The InforSense Advanced Analytics package is a series of tools that extend InforSense. It is designed to support and enhance the work performed by data analysts using InforSense.
The suite contains the following tools:
- Analytical Algorithms - A comprehensive collection of data mining and statistical algorithms are included to support Classification, Clustering, Association, Regression and Multi-variate analysis of data.
- Classification Studio – The InforSense Classification Studio is a guided environment to enable users to choose from “best practice” predictive modeling workflows and to combine these with the analysts' own preferences for data preparation, feature selection, modeling and evaluations. Within the Classification Studio, variants of the model can be built using different processes so that models can be easily compared side by side to see which enables the faster optimization of models.

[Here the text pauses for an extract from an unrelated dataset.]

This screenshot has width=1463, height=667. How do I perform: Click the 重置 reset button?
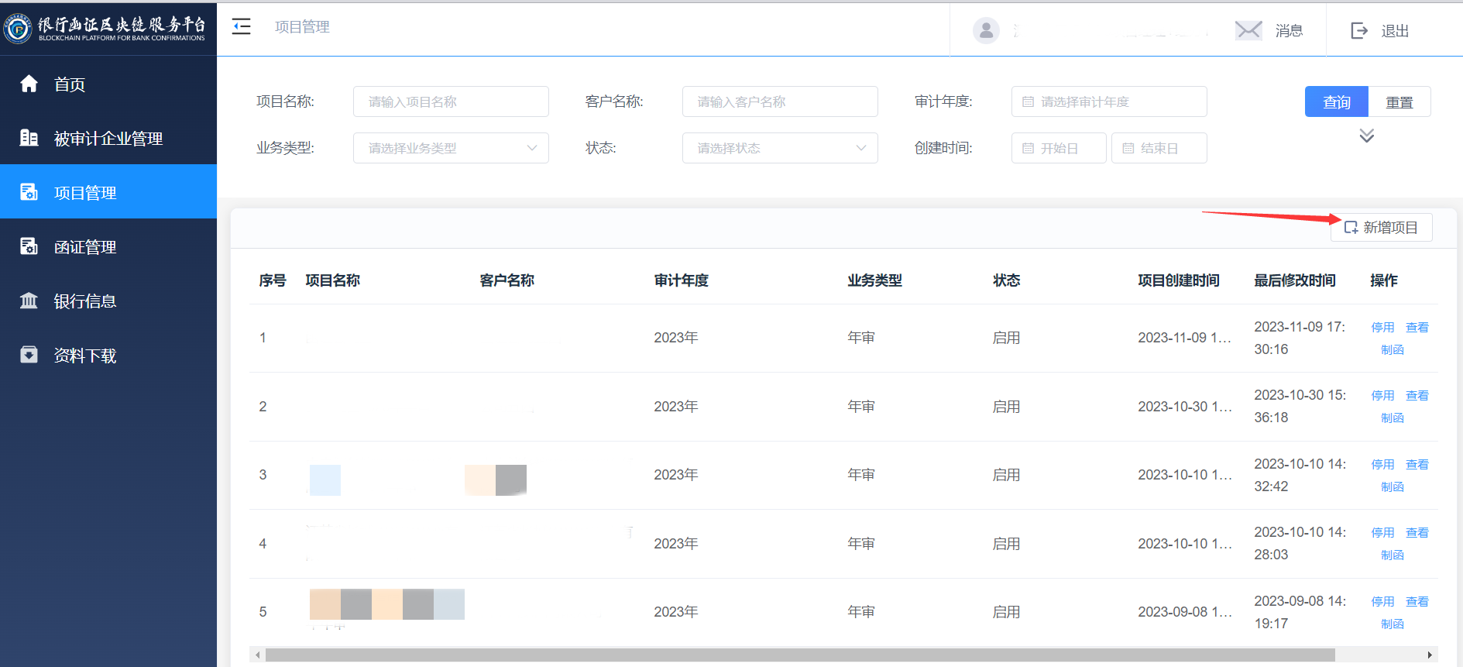[x=1399, y=102]
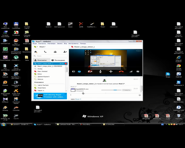Toggle full screen view of call
This screenshot has height=148, width=185.
click(x=138, y=71)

- Clustering Studio – The InforSense Clustering Studio is a guided environment to enable users to choose from “best practice” descriptive modeling workflows and to combine these with the analysts own preferences for data preparation and modeling. Within the Clustering Studio, variants of the model can be built using different processes so that models can be easily compared side by side to see which enables the faster optimization of models.

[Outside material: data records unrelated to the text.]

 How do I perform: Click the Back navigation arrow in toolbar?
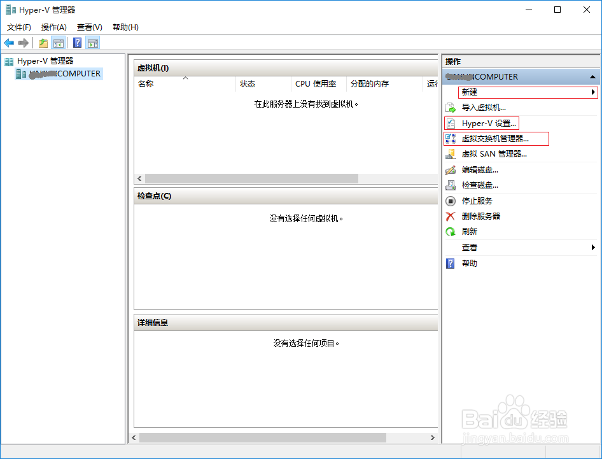8,43
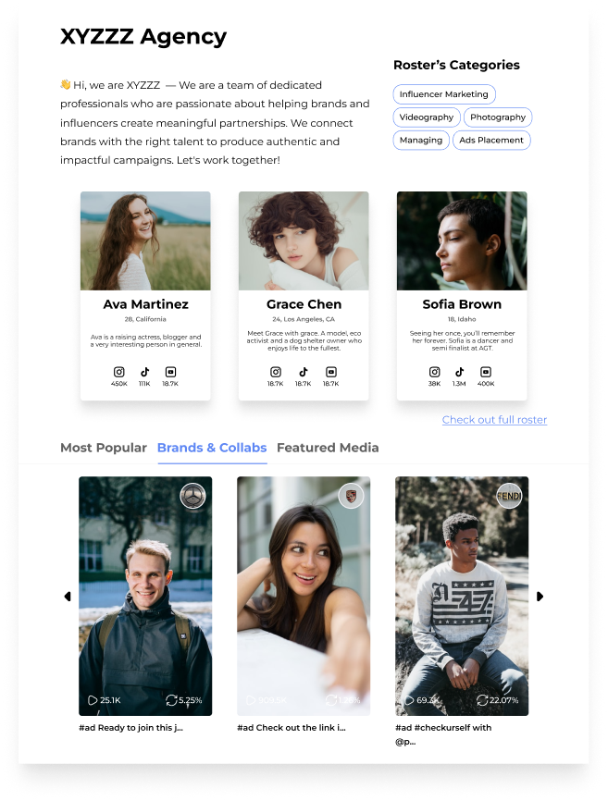
Task: Select the Influencer Marketing category tag
Action: tap(444, 94)
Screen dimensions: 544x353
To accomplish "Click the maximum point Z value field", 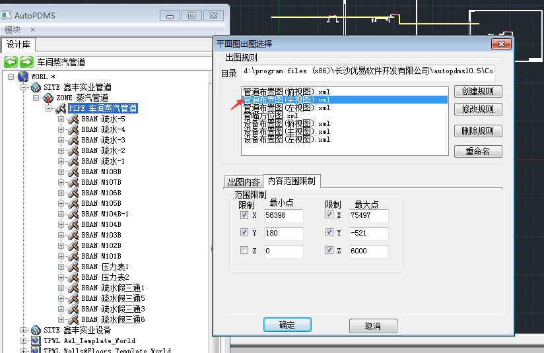I will tap(368, 251).
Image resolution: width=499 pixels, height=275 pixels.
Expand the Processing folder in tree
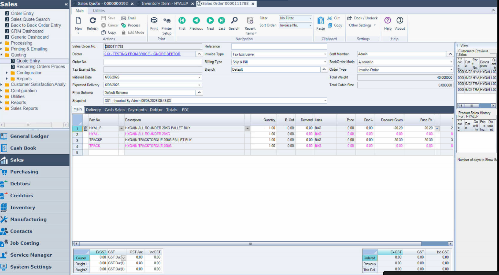coord(2,43)
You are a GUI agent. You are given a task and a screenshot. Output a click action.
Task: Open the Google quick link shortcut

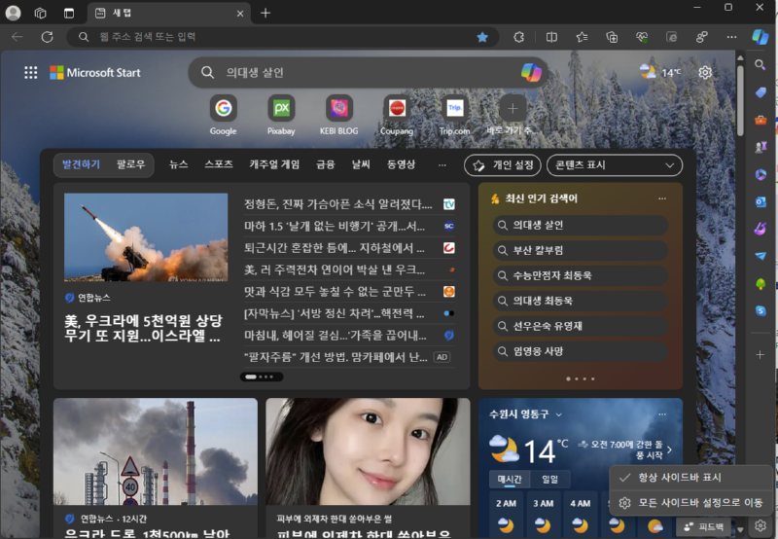pos(223,108)
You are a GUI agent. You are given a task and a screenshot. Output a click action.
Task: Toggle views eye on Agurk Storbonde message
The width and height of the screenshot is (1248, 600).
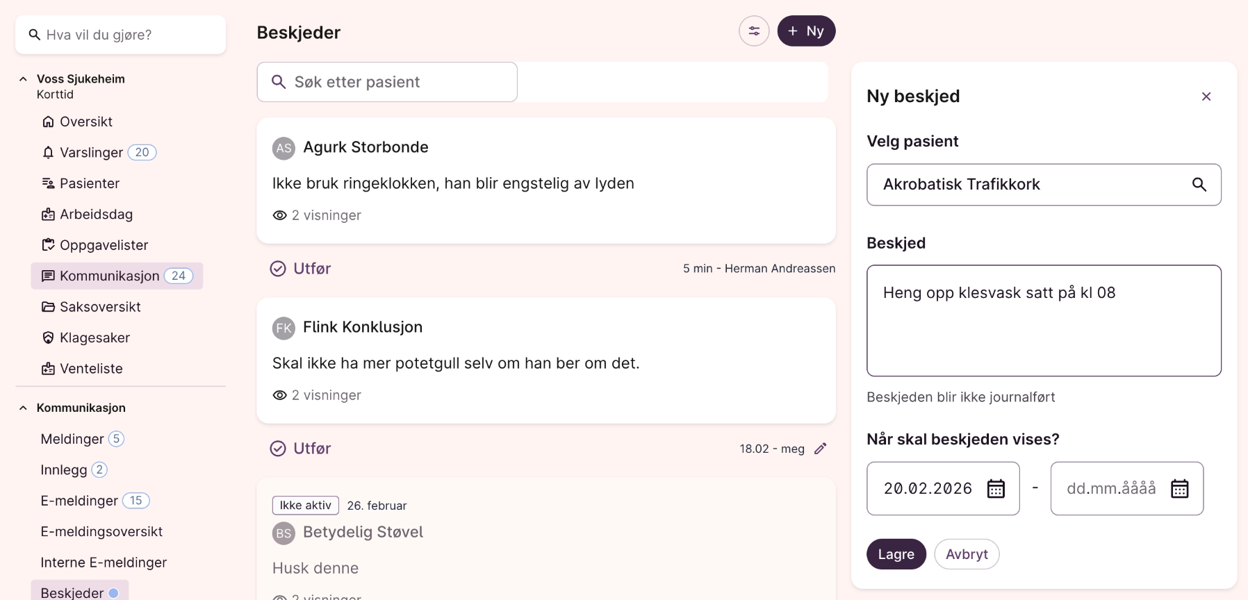pyautogui.click(x=280, y=215)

- Interactive Decision Tree – The InforSense Interactive Decision Tree enables users to decompose the decision tree model-building algorithms. This enables the user to combine their own understanding of the business problems with the aforementioned algorithms to determine the best choice of splits for a specific application.

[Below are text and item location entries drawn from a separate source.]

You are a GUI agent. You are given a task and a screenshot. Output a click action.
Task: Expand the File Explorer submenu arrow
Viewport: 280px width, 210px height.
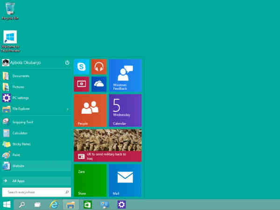[68, 109]
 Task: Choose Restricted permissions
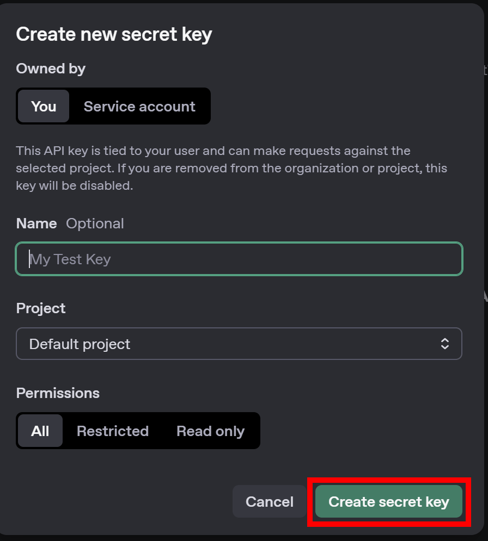click(x=113, y=431)
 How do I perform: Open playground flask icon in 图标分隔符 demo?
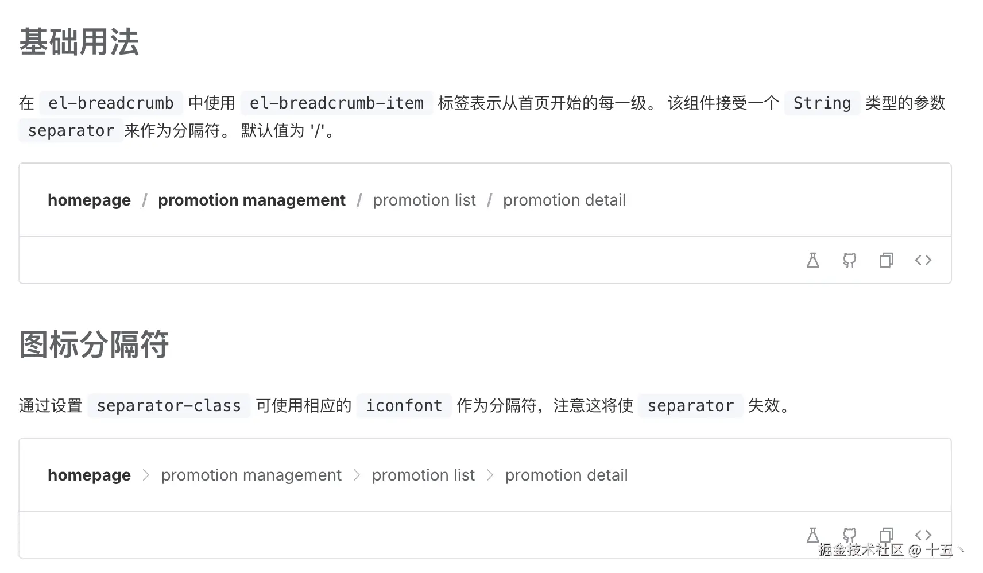click(812, 535)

- Analytical Connectors – InforSense provides connectors to common statistical and analysis tools such as R, Matlab and SAS. These enable the user to incorporate an organization's own methods directly into a larger analytical process.
Following are two example applications where InforSense Advanced Analytics has been applied.
Credit Risk Scoring
InforSense Classification Studio has been used to build a series of predictive models that can be used as the analytical engines within Probability of Default (PD) calculation. Using the Classification Studio, data was collected about previous loan applications and whether the loan had been defaulted. Using the Classification Studio environment, models about which customers were likely to default were built and compared. The Classification Studio was used both to aid users in the interpretation of the models, using its diagnostic tools, as well as to compare models built using different classification approaches in order to select the best model for the applications.
Microarray Data Analysis
For Microarray data analysis, the de-facto standard for normalization methods is provided by Bio-Conductor using the R Connector. From the InforSense Advanced Analytics package, users are able to combine the Bio-Conductor methods directly in an analytical workflow that enables users to normalize and then use other methods, including the InforSense Classification and Clustering Studios, to perform analytic operations.